A month of state budget hearings concluded last week with a revenue forecast that suggested Indiana is emerging from the recession but still has a long way to go to recover from two years of steep losses. The next two years will be difficult, but they will be manageable.
After a sharp decline that started in 2008 and continued through 2009, state revenues have been rising this year. The next budget will be based on revenue levels approximately equal to those of five years ago. It's a big step backward, but at least we're starting to move forward again.
Indiana's revenue forecast is developed through a bipartisan, consensus process. There may be disagreement over spending priorities, but it's helpful to start with agreement over how much money we are likely to have available to spend.
In summary, the forecast projects modest revenue growth over the next two and a half years, but the expected growth rates are significantly lower than in the periods following most prior recessions.
The revenue forecast and related documents are available at www.in.gov/sba/2563.htm. If you wish to receive a hard copy, call my legislative assistant, Clinton Bohm, at 1-800-382-9841.
The state's fiscal year starts in July. For the next fiscal year, the forecast projects revenues of $13.4 billion (3.5 percent growth over the current fiscal year), and $13.95 billion in fiscal 2013 (4.1 percent growth over fiscal 2012).
The projected increases are primarily the result of rising individual income tax withholdings, which may be a sign that Hoosiers are working more hours and earning more income, despite the persistence of a high unemployment rate. The expectation of modest increases in sales tax revenue is another positive factor. Downward pressures on revenues include slow corporate income tax growth and anticipated declines in gaming revenues due to new competition from casinos in neighboring states.
The revenue forecast was based in part on an economic forecast that suggests both the national and Hoosier economies are in recovery mode, but that economic growth will be much more gradual than following previous recessions. The primary obstacle to a rapid recovery is continued caution among businesses and consumers. Because of both uncertainty and increased efficiencies, businesses have been slow to hire, and consumers have been saving instead of spending. Unless these trends are reversed, unemployment rates will remain high in Indiana and across the nation, and the economy will continue to sputter. Long-term risks to recovery include growing federal budget deficits and looming federal tax hikes.
The revenue forecast projects that total new revenue over the upcoming two-year budget cycle will be about $1.4 billion. Although this is certainly the best revenue news we've had in months, we're not out of the woods yet. The latest projections simply predict revenues that are near the levels we thought we would have in the current budget cycle.
Had Gov. Mitch Daniels allowed the state to spend at the levels appropriated in the 2009 budget, we would have been in the red by now. Instead, the governor reduced spending by more than $1.1 billion, and we now expect to end the current budget cycle with a cash reserve of approximately $680 million. That's equal to about 5 percent of current-year revenue - enough to keep the state running for about two weeks. Most experts agree that state government should maintain a reserve equal to at least 10 percent of annual revenue.

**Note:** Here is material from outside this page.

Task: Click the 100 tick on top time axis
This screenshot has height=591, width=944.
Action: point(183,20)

Despite the reductions made by the governor and the infusion of more than $1 billion of federal stimulus money, Indiana overspent its available income by nearly $560 million last fiscal year and is expected to overspend by another $150 million in the current fiscal year. Even with the overspending, we're still in the black because we started with a strong cash reserve.

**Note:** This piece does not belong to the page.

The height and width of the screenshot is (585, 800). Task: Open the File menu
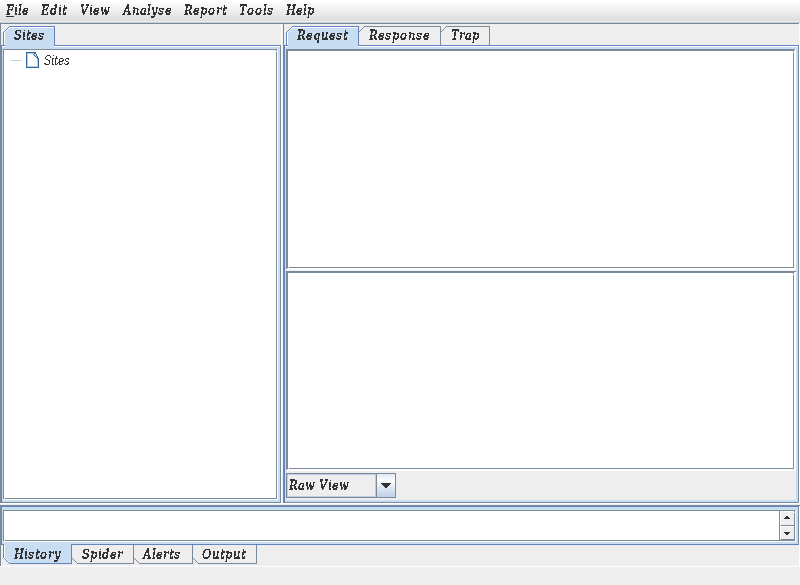[x=17, y=10]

There won't be any stimulus money to cushion the next budget, and the state will be required to fund additional Medicaid and pension obligations. Because of the additional obligations and the lack of stimulus money, a budget based on a spending freeze at current levels would still leave us broke in two and a half years. To avoid going into the red, additional cuts will have to be made. Of course, we must do more than just break even. If nothing else, the last two years have demonstrated the importance of maintaining a responsible level of cash reserve.

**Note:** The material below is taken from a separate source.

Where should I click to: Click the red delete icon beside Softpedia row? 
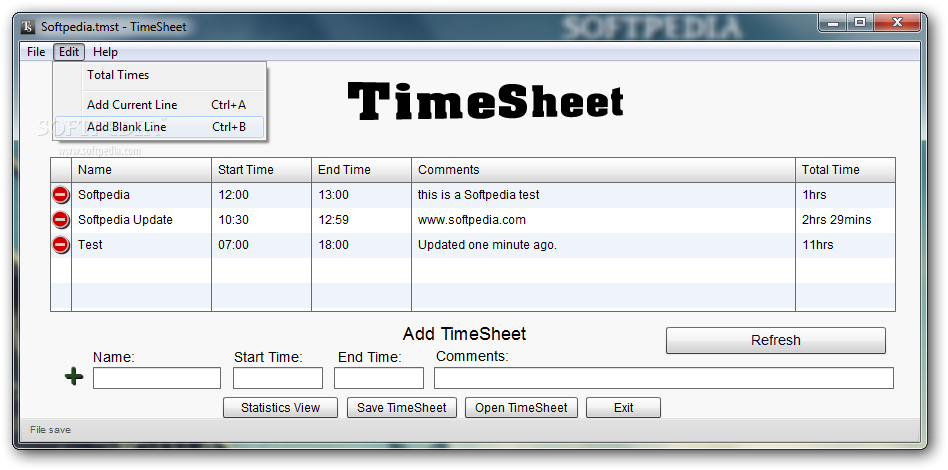pos(61,195)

Additional reductions will not be easy, especially given the large reductions made to date, but they will be necessary if we wish to stabilize Indiana's finances without resorting to tax increases.
Although it is clear that our fiscal challenges will not disappear in the near future, there are still plenty of reasons to be optimistic. The economy and our state tax revenues are improving, albeit slowly, and the governor has already done the heavy lifting when it comes to right-sizing state spending. Most state agencies are now operating at funding levels 25 percent below their appropriation for fiscal year 2009, yet performance measures suggest they are maintaining high levels of service.
K-12 education makes up approximately 54 percent of the state budget. A year ago, the governor reduced K-12 spending by about 3 percent, and there appears to be widespread, bipartisan desire to avoid further cuts.
The next two years will be difficult, but if we avoid tax increases and spend what we have wisely, Indiana's economic recovery will be strong and lasting.